EXCERPT PROVIDED:

Their detection in the interacting galaxies, the “Antennae”, was possible thanks to a new method –BUBBLY- developed by IAC researchers and the GHaFaS instrument installed on the William Herschel Telescope.
A team of scientists led by members of the Instituto de Astrofísica de Canarias (IAC), in collaboration with the Universidad Nacional Autónoma de México (UNAM), have detected and measured a complete “carpet” of expanding bubbles in the interstellar medium of the “Antennae”, a pair of galaxies in interaction which will eventually merge. The work, published in Monthy Notices of the Royal Astronomical Society is based technically on observations with an instrument called GHaFaS on the 4.2 m William Herschel Telescope, at the Roque de los Muchachos Observatory, (ORM) (Garafía, La Palma, Canary Islands). This instrument is capable of making a map of the velocities of a complete galaxy using the emission from the ionized hydrogen in its interstellar medium.
To detect the huge bubbles in the combined galaxy disc, the team has used "BUBBLY", a method developed by some of the current authors, and has already been published in the same journal in 2015. These huge bubbles in galaxy discs are caused by the stellar winds and supernova explosions in clusters of very hot very massive stars. They can range in size from a couple of light years to a thousand light years, depending on the number of stars in the cluster and how massive they are. The larger ones are often called “superbubbles”
In the study published today, based on observations made with GHaFaS instrument, the BUBBLY method has been applied to the “Antennae”, in which the interaction between the galaxies is causing a major burst of star formation, leading to many star clusters, each surrounded by a bubble of expanding gas. The researchers have been able to calculate how much energy is being fed into the interstellar medium from each individual bubble, and from the sum total of all the bubbles, including a decent estimate for those which are too small to be fully detected. The group has initial evidence of the presence of the expanding bubbles in a wider sample of nearby galaxies and will process the results of the sample soon.

WRITTEN EXERCISE:
Carry on the article about expanding gas bubbles in the Antennae galaxies, starting after its last sentence.

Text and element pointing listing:
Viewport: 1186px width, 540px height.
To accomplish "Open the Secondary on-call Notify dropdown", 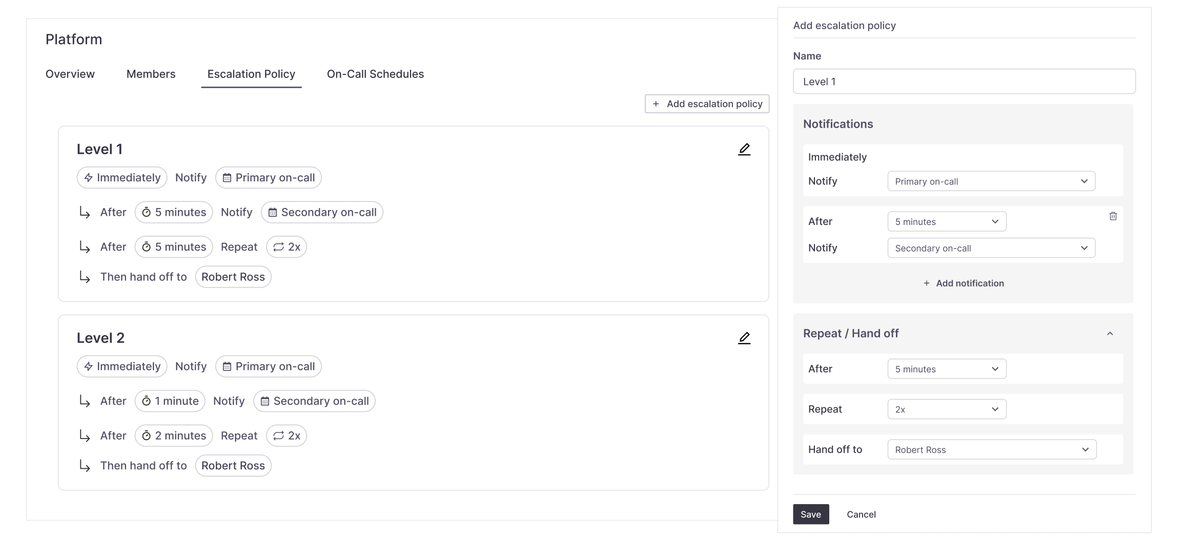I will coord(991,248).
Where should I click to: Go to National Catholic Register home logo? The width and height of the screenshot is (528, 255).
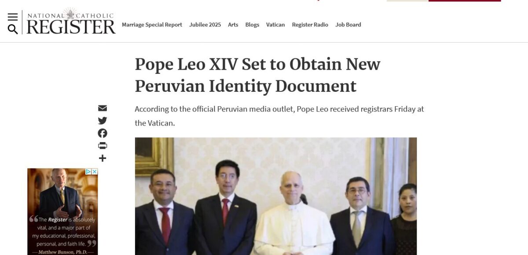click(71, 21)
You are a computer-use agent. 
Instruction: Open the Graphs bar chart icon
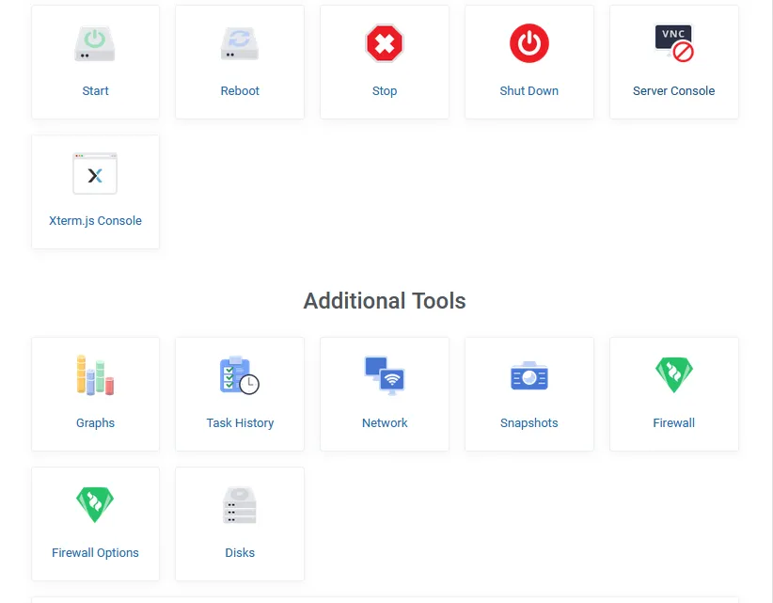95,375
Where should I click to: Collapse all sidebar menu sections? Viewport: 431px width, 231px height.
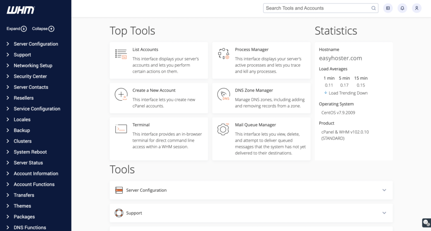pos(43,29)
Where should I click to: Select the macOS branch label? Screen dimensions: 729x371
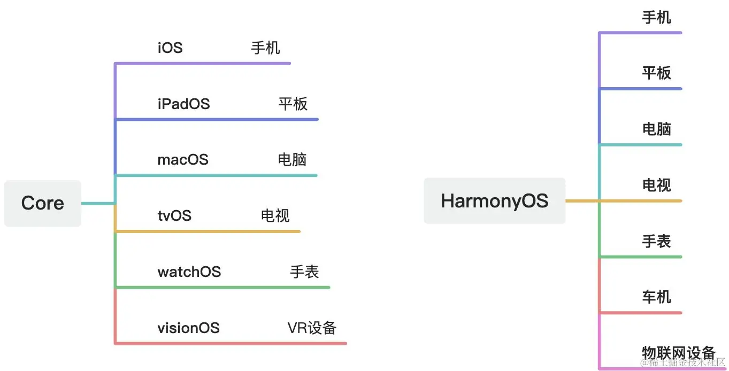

RESPONSE TO THE TASK:
“The importance of the bubbles” says Artemi Camps-Fariña, the lead author on both of the articles “is that they let us measure the effects of feedback caused by massive star clusters on the rest of the galaxy in which they lie. This is being recognized as very important. Theorists who aim to model how galaxies are formed and evolve had a major problem when they made models withoug this feedback.
Without the bubbles, the formation of stars was far too quick and all the available gas would have been used up by the time the universe had reached one tenth of its present age. All the galaxies would by now be passive with no new stars forming. It is more than probable that the processes which eventually gave rise to life would not have had time to operate. But the feedback process, in which massive star clusters blow large bubbles, slows down the star formation by stopping new gas from condensing so quickly into stars. It reduces the overall star formation rate by a big factor, and has let galaxies such as the Milky Way produce their stellar populations in a much more extended time-frame.”
“Although this general idea is not new” says John Beckman, one of the authors of both articles “our ability to measure the properties of the bubbles is giving us a way to quantify the effect and to match basic theory with the observed properties of galaxies”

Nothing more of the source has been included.